Игорь Николаевич вытирал ладонью мокрые от неудержимого хохота глаза, хлопал в ладоши... Абсолютно здоров лишь тот, кто умеет по-настоящему смеяться!
Когда передача кончилась, он посидел еще некоторое время, весело улыбаясь, у голубого экрана, а потом выключил телевизор. Достал из портфеля кипу бумаг. Там были авторефераты докторских диссертаций Сенегевича из Минска и Ярцева из Ленинграда. Игорь Николаевич долго рассматривал голубоватые обложки авторефератов, листал книжечки. Они пришли только вчера, и время, чтобы составить и отослать отзыв, еще есть. По крайней мере – месяц. Главное сейчас – не дать маху, точно определить «степень важности человека». Через полгодика Игорь Николаевич и сам будет защищать в Ленинградском горном институте свою докторскую. А ведь Ярцев заведует кафедрой гидрогеологии в этом институте. Говорят, звезд с неба не хватает, но мужик – пробивной, как танк. При любых обстоятельствах отзыв на его диссертацию должен быть положительным. Зачем Игорю Николаевичу наживать себе врага? Все, решено... А вот с гражданином Сенегевичем дело посложнее. Кажется, Всеволод Михайлович Шутаков недолюбливает этого человека. Игорь Николаевич и сам встречался с Сенегевичем.
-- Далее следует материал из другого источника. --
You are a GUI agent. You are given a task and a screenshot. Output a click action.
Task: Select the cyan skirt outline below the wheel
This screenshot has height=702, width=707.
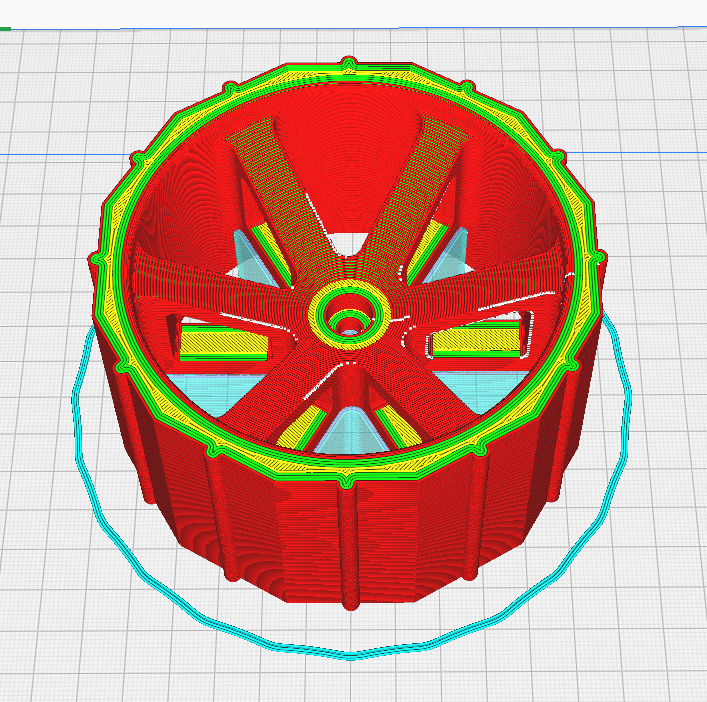coord(350,654)
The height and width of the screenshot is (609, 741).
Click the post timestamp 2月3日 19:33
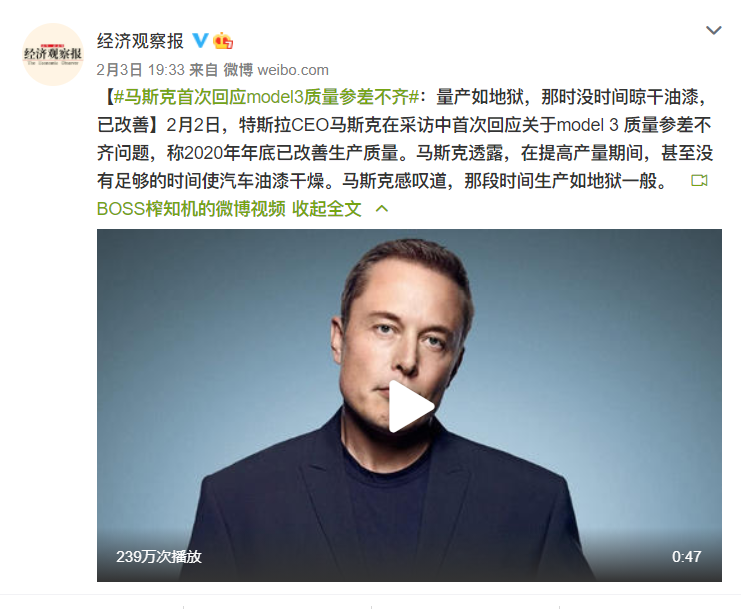point(140,70)
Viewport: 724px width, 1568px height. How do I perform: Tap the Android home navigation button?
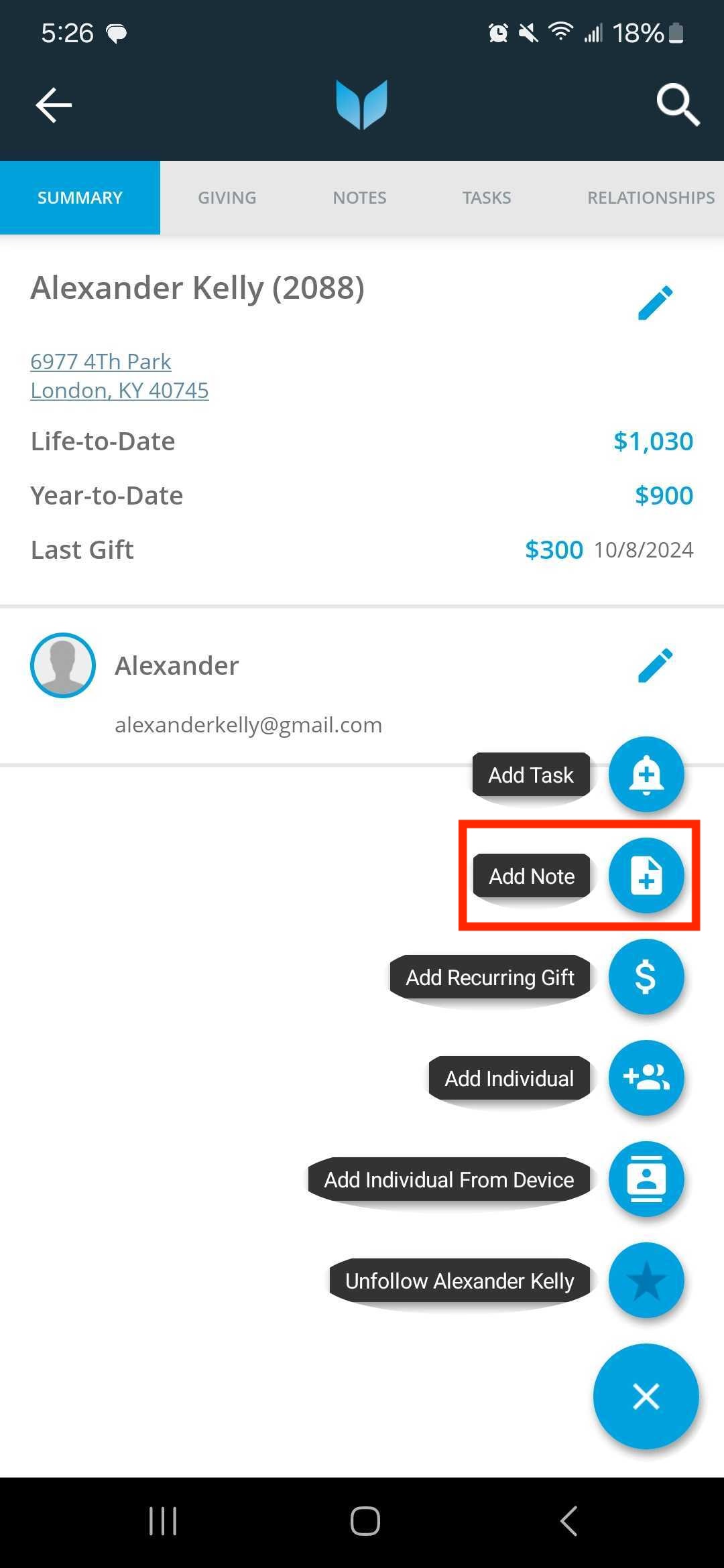click(365, 1521)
Молодой, резкий. За словом в карман не полезет. Правду-матку режет прямо в глаза, невзирая на титулы и авторитеты. Критиковал в журнале «Советская гидрогеология» формулу Шутакова для расчета дебита горизонтальной скважины... Тут надо быть осторожным, как Штирлиц. Нужно все взвесить. Всеволод Михайлович сидит в ВАКе. Член-корр., и все такое...
Игорь Николаевич полистал автореферат Сенегевича, вздохнул. Он ознакомился с ним вкратце еще вчера. Диссертация – как ядро спелого, тщательно выхоженного граната. Интересная, сверкающая свежими мыслями и оригинальными математическими формулами... Здорово работает этот Сенегевич! Экономический эффект от внедрения его докторской – четыре миллиона рублей... Скорее всего, отрицательный отзыв тут не дашь. Глупо. Положеньице, черт бы его побрал!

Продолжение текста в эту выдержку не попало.